GIVEN RECORDS Block Start

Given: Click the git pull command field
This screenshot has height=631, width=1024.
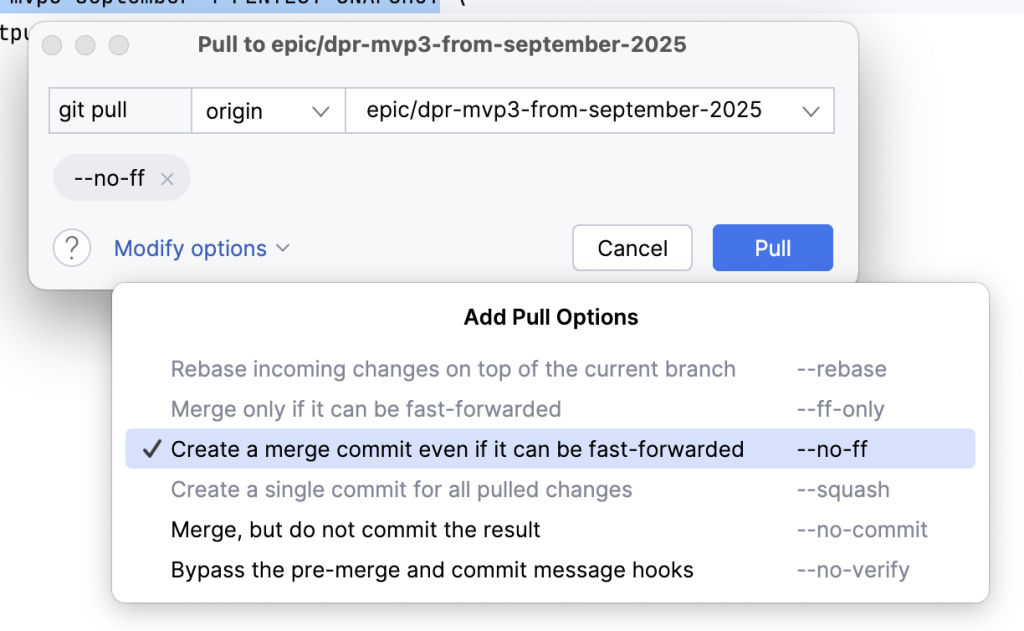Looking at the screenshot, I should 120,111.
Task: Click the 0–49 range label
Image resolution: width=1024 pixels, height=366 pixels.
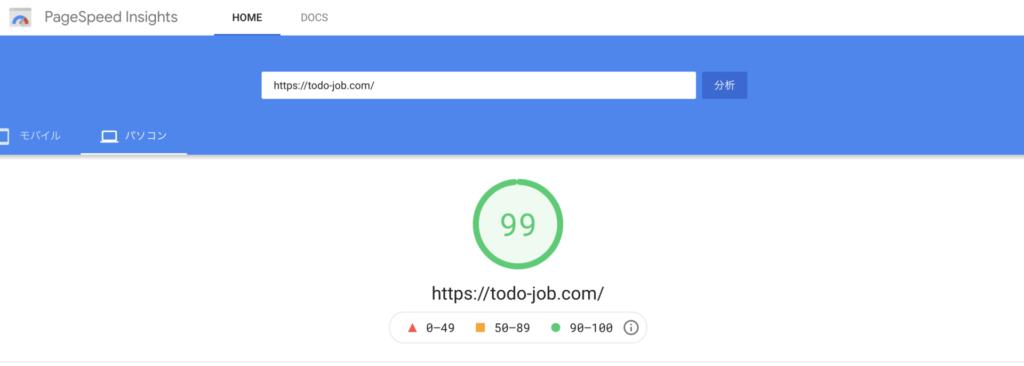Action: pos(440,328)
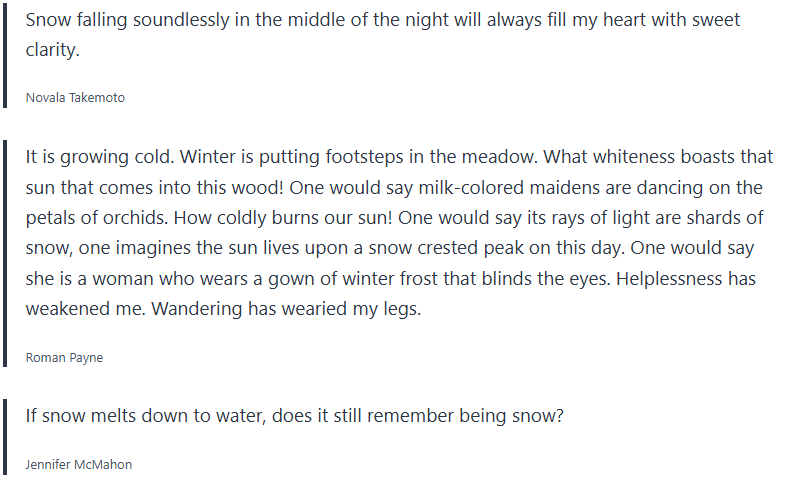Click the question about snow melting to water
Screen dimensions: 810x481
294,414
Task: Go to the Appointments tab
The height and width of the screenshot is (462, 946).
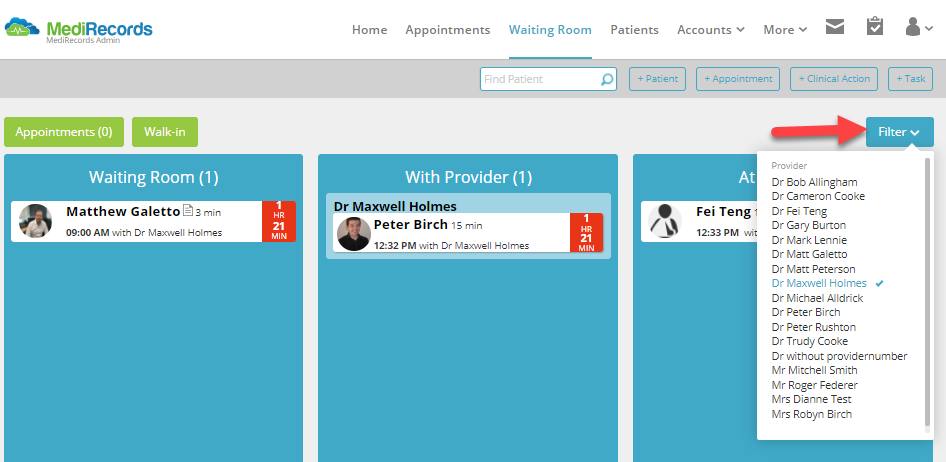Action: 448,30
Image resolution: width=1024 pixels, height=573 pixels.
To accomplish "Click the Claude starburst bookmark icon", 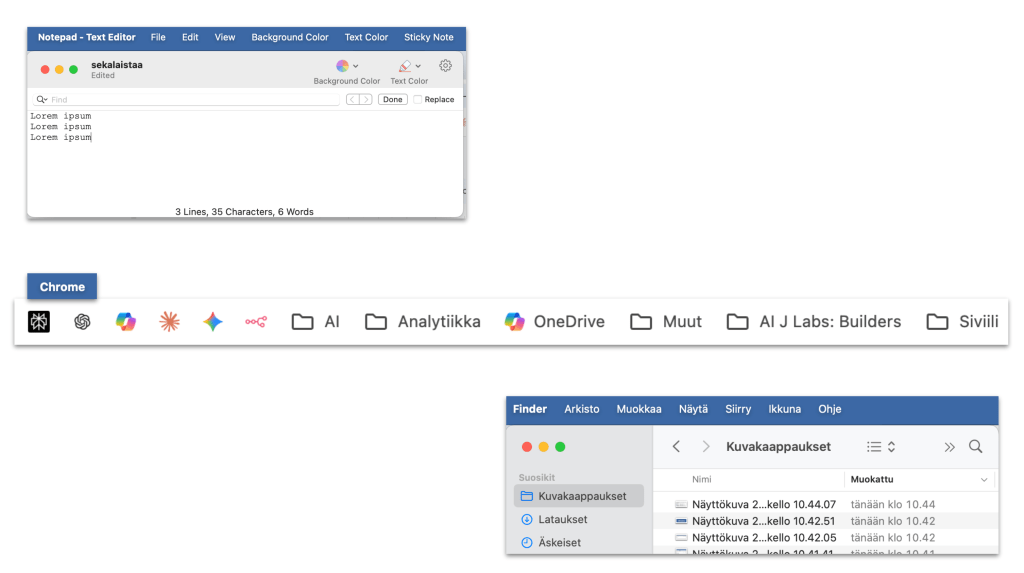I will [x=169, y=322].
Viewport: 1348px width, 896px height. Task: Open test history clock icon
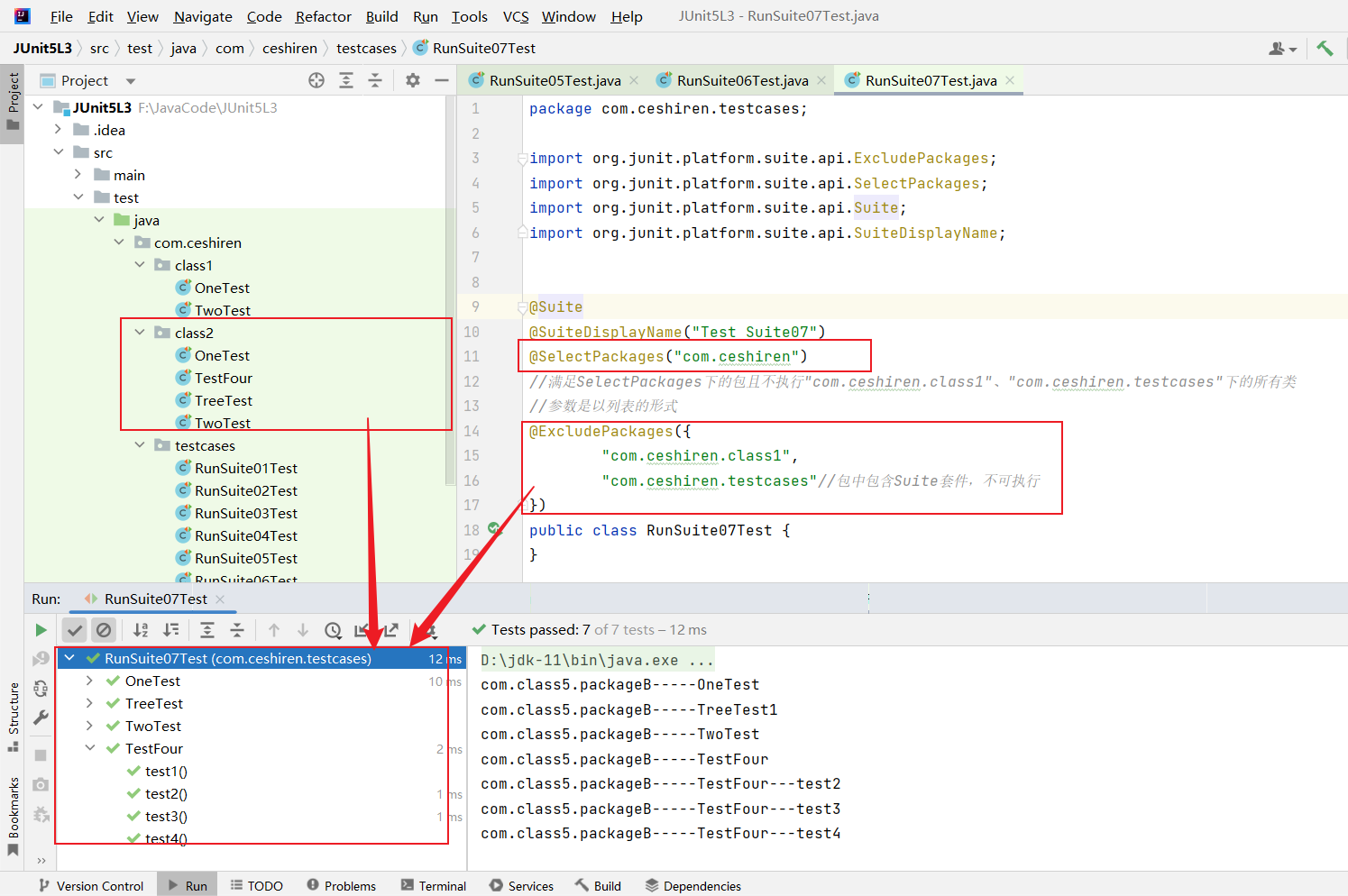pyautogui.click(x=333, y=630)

GIVEN RECORDS Block End

**THE PROBLEM**
What you give back should be exactly the lines from the top of the data above down to and including the line with "Task: Click the 0–49 range label", minus any pictures.

**WORKED SOLUTION**
Given: Click the git pull command field
This screenshot has height=631, width=1024.
Looking at the screenshot, I should 120,111.
Task: Click the 0–49 range label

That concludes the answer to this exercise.